━━━━━ Excerpt ━━━━━
Skip to main content

Booster API

Author: Mingyan Jiang

Prerequisite:

Example Code

Introduction

In our new design, colossalai.booster replaces the role of colossalai.initialize to inject features into your training components (e.g. model, optimizer, dataloader) seamlessly. With these new APIs, you can integrate your model with our parallelism features more friendly. Also calling colossalai.booster is the standard procedure before you run into your training loops. In the sections below, I will cover how colossalai.booster works and what we should take note of.

Plugin

Plugin is an important component that manages parallel configuration (eg: The gemini plugin encapsulates the gemini acceleration solution). Currently supported plugins are as follows:

GeminiPlugin: This plugin wraps the Gemini acceleration solution, that ZeRO with chunk-based memory management.

TorchDDPPlugin: This plugin wraps the DDP acceleration solution, it implements data parallelism at the module level which can run across multiple machines.

LowLevelZeroPlugin: This plugin wraps the 1/2 stage of Zero Redundancy Optimizer. Stage 1 : Shards optimizer states across data parallel workers/GPUs. Stage 2 : Shards optimizer states + gradients across data parallel workers/GPUs.

API of booster

class
 

colossalai.booster.Booster

(device: str = 'cuda', mixed_precision: typing.Union[colossalai.booster.mixed_precision.mixed_precision_base.MixedPrecision, str] = None, plugin: typing.Optional[colossalai.booster.plugin.plugin_base.Plugin] = None)
Parameters
  • device (str or torch.device) -- The device to run the training. Default: 'cuda'.
  • mixed_precision (str or MixedPrecision) -- The mixed precision to run the training. Default: None. If the argument is a string, it can be 'fp16', 'fp16_apex', 'bf16', or 'fp8'. 'fp16' would use PyTorch AMP while fp16_apex would use Nvidia Apex.
━━━━━ Data provided ━━━━━
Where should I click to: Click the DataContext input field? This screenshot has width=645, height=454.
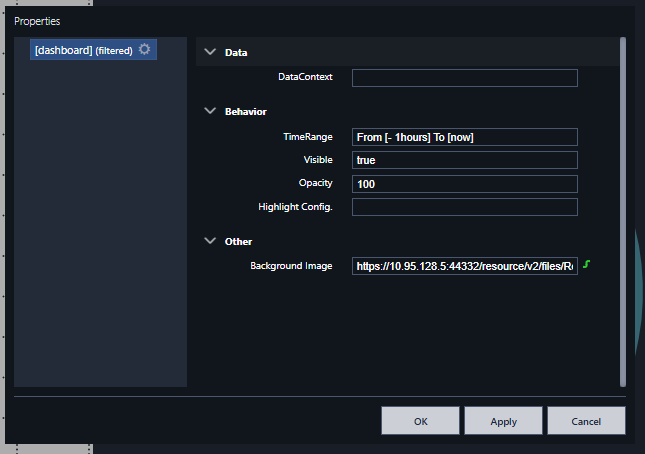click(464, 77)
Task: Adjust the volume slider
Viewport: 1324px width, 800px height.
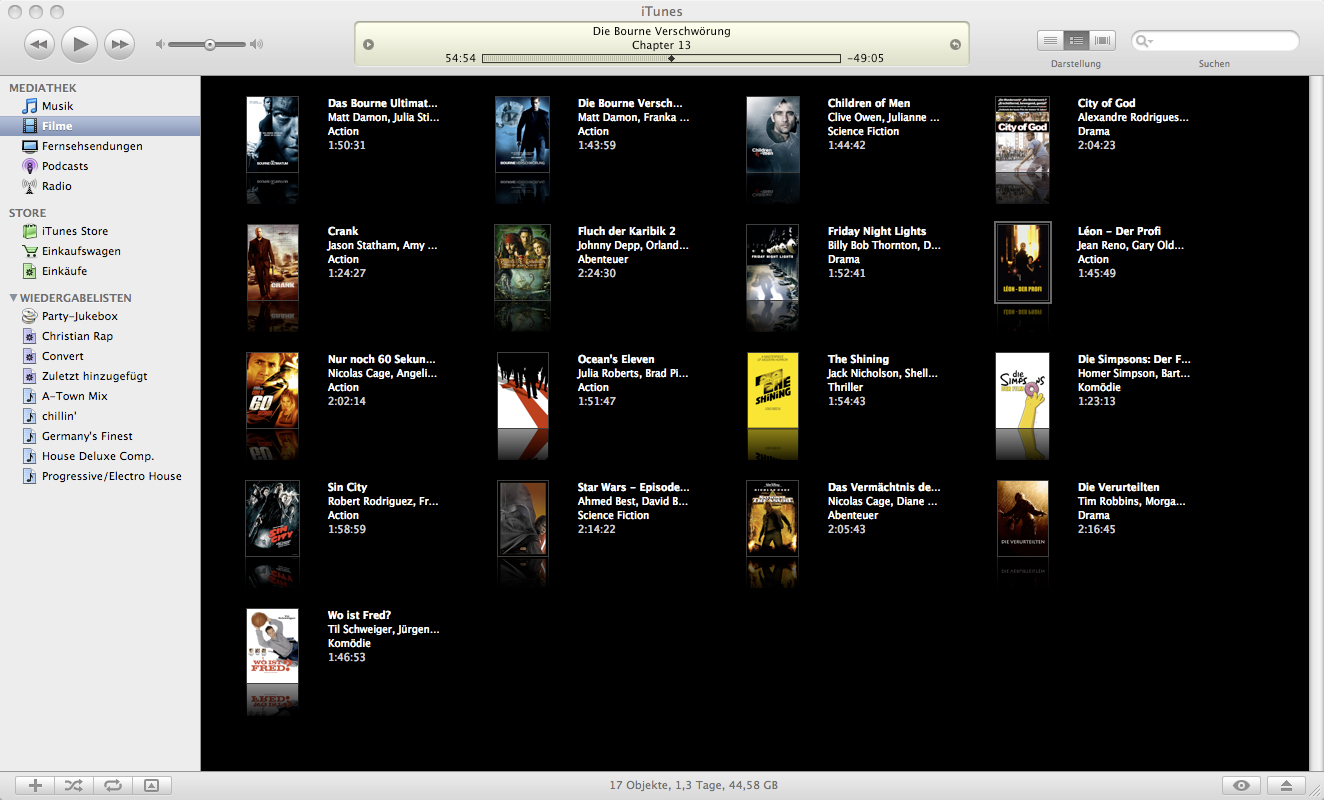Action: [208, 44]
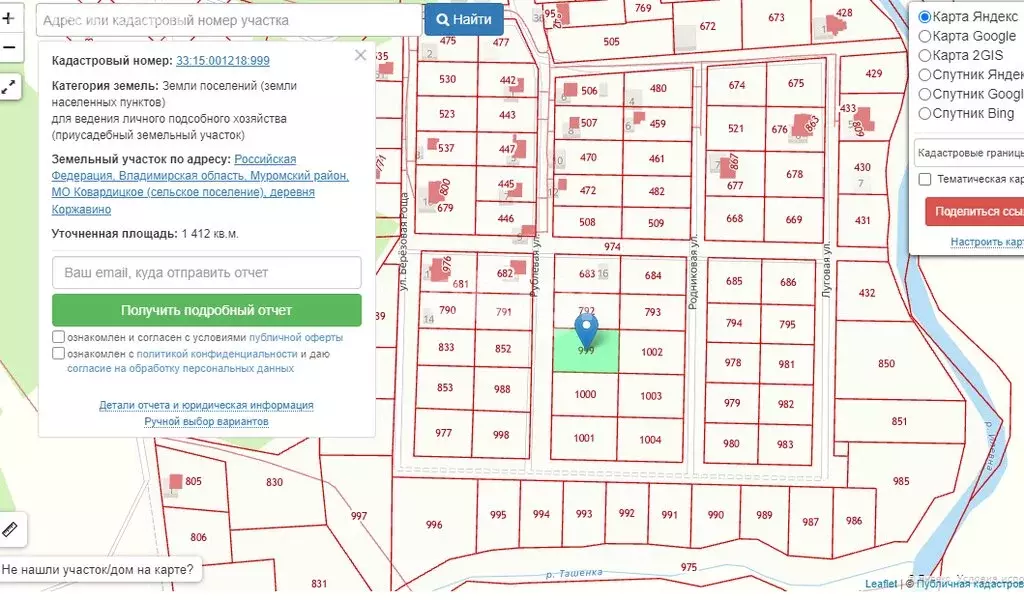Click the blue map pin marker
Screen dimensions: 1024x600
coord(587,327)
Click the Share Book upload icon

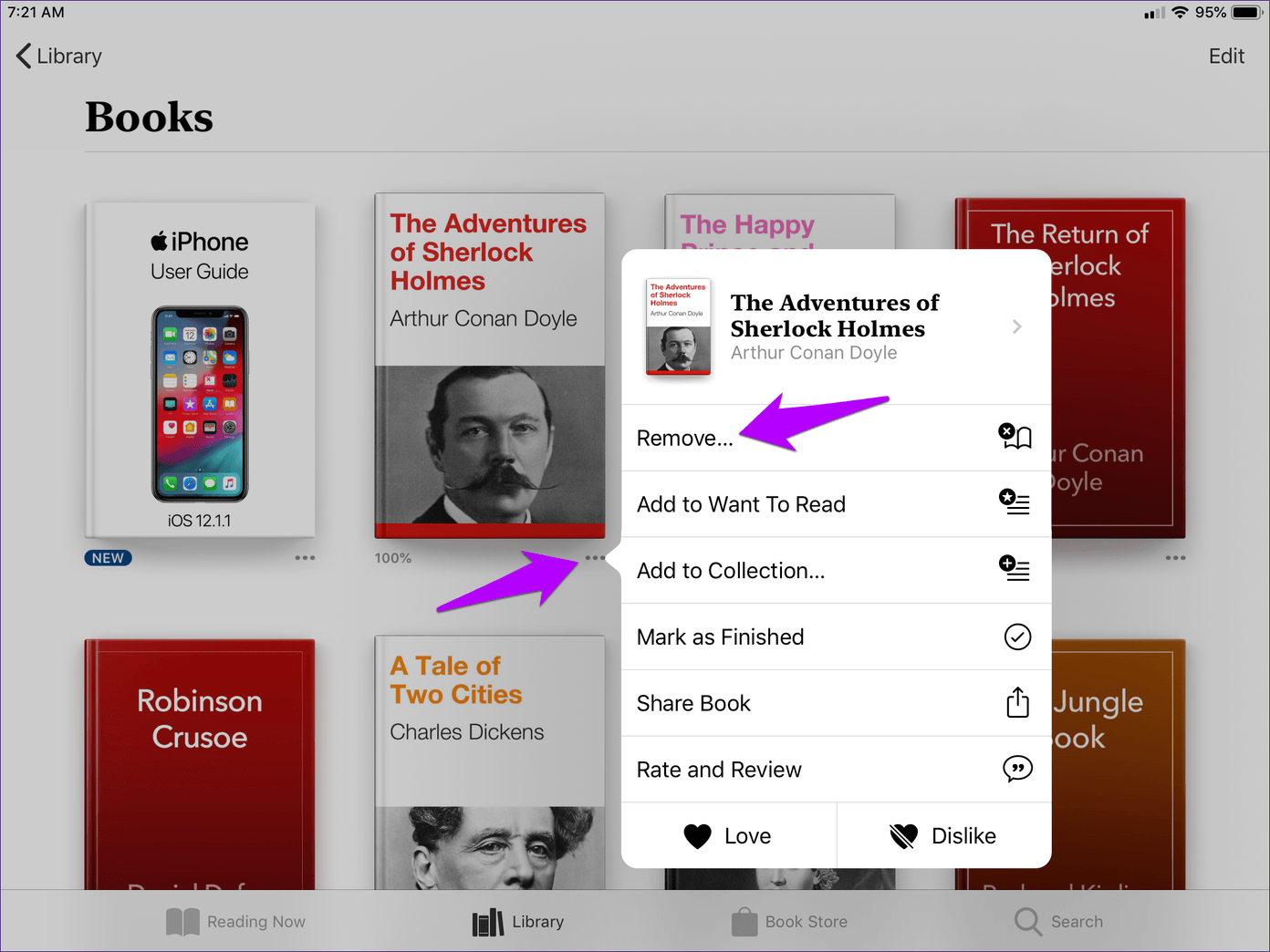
━━━━━
Directions:
• 1. Reproduce the passage of the Booster API page from "Author: Mingyan Jiang" to "take note of.".
• 2. Render this sentence from the Booster API page in Spanish: "In our new design, colossalai.booster replaces the role of colossalai.initialize to inject features into your training components (e.g. model, optimizer, dataloader) seamlessly."

Solutions to the problems:
• 1.
Author: Mingyan Jiang

Prerequisite:

Example Code

Introduction

In our new design, colossalai.booster replaces the role of colossalai.initialize to inject features into your training components (e.g. model, optimizer, dataloader) seamlessly. With these new APIs, you can integrate your model with our parallelism features more friendly. Also calling colossalai.booster is the standard procedure before you run into your training loops. In the sections below, I will cover how colossalai.booster works and what we should take note of.

• 2. En nuestro nuevo diseño, colossalai.booster asume el papel de colossalai.initialize para incorporar funcionalidades a tus componentes de entrenamiento (p. ej., modelo, optimizador, cargador de datos) de forma transparente.